Measuring many of the student objectives were difficult due to the lack of quantitative results.  Measuring the student objects were completed by monitoring their milestone accomplishments and assessing their final podcast production; to create a unified measuring tool, an assessment guide was created for teachers to evaluate the students’ progress.  Another tool designed to assess the student objectives included a comparison analysis between student pre-tests and post-test results to measure a student’s academic growth.  To continue to improve the motivational and content components, students were also distributed student surveys to complete; the surveys that have been completed have been analyzed.  Once a greater number of surveys are returned, revisions to the program may be deemed necessary.  The final analysis will be to compare state standardized testing results of those students who participated in the program to those who did not; this is a critical assessment in terms of receiving future funding, however due to the time constraints, this analysis has not been completed.

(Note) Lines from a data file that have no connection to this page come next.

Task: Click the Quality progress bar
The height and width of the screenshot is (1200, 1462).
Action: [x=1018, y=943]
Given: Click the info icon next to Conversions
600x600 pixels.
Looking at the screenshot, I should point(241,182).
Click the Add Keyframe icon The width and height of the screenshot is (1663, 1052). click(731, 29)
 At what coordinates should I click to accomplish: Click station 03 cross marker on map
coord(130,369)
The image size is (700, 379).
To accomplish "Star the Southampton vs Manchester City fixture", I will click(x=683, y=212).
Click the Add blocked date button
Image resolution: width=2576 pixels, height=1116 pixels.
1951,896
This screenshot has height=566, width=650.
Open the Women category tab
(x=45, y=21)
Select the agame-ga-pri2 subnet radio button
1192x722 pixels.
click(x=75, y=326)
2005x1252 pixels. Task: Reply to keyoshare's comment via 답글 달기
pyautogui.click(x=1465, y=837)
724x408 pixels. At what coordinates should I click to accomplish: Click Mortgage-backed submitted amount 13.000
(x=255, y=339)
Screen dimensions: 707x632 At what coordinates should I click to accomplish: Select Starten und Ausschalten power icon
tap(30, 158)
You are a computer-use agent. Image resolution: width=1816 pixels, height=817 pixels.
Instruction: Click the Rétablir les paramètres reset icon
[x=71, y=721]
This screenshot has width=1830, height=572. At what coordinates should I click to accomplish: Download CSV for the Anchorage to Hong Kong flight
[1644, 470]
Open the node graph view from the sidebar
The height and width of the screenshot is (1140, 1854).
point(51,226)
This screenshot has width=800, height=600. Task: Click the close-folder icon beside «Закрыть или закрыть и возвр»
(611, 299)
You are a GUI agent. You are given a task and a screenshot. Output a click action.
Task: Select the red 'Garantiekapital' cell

To successfully evaluate the first two objectives, they will need to be redefined with quantitative elements; these original program objectives were broad as a result of an experimental program with no model to follow.  As the pilot program comes to an end, the results of the teacher surveys and visitor surveys will assist in providing a foundation to better redefine the objectives.  Objectives that will require redefining include grant funding needs; this can be better determined once an accurate assessment of cost per class has been completed.  Another objective that requires redefining is the desired number of participating schools both in short term and long term; there are a number of components that will influence this objective including the Ocean Institute’s ability to accommodate schools throughout the program, professional development needs, and budget needs for both schools and the Ocean Institute.  Finally, the professional development seminars contain their own set of objectives, but will not be addressed within this report to prevent tangents.

It should be noted that the each of the evaluations noted above will be an ongoing and continuing process to ensure the program is of the highest quality.  Continuing assessments are also critical due to the frequent updates and changes in technology which will need to be addressed when it becomes an identified issue; the hope is that the surveys will address such issues.